Addressing a Problem?

When it comes to contributions, we currently use the Apache v2.0 software license, which all contributors are expected to have read and agreed to when they push code to the repository. The wording of the license is such that we probably don't need to manage Contributor Licensing Agreements (CLA, which is convenient for us).

There is however an issue that we don't currently ensure that the following information is available on every commit:

• The full name and email of the contributor
• Verification that the contribution is legally permitted

There is broad industry-wide adoption of the Developer Certificate of Origin (DCO), which is an assurance that the contributions/commits are being made with both the information of the contributor and with their informed agreement to the principles of the contributor guidelines and license.
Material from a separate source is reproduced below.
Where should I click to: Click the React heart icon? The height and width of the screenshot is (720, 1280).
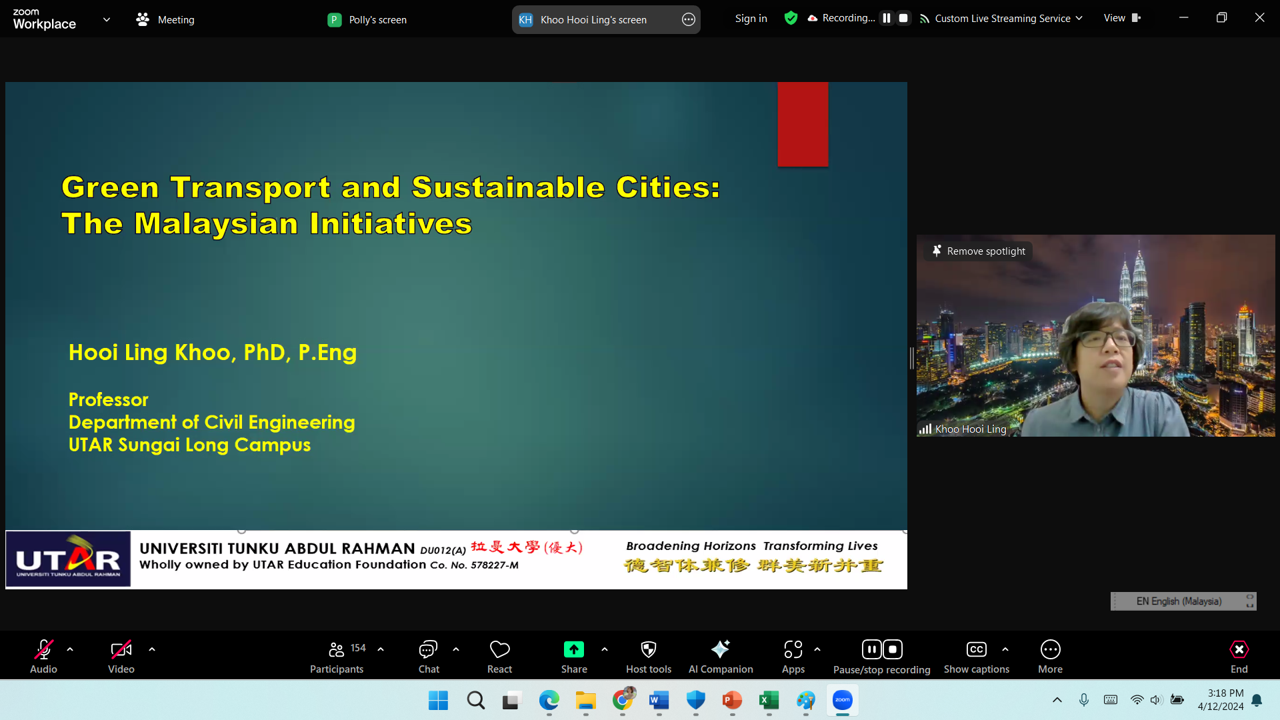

This also helps contributors track ownership of their commits without relying on GitHub's history, if ever we decide to migrate the codebase in the future.

Potential Solution

Adoption is incredibly simple. The contributing documentation needs to add a mention that going forward, users agree to the Developer Certificate of Origin (DCO):
https://developercertificate.org/

Enabling DCO for all commits is very simple to enable

• shell

  $ git config --global format.signoff true

• PyCharm:
  

If we want to enable a check for this:

• Existing App https://github.com/apps/dco
• DIY example using dco-check: https://github.com/WasmEdge/WasmEdge/pull/3451/files

Additional context

https://medium.com/@michaelyuan_88928/a-complete-guide-to-dco-for-open-source-developers-fa063c17d9e7

https://wiki.linuxfoundation.org/dco

Contribution

• I would be willing/able to open a Pull Request to contribute this feature.

Code of Conduct

• I agree to follow this project's Code of Conduct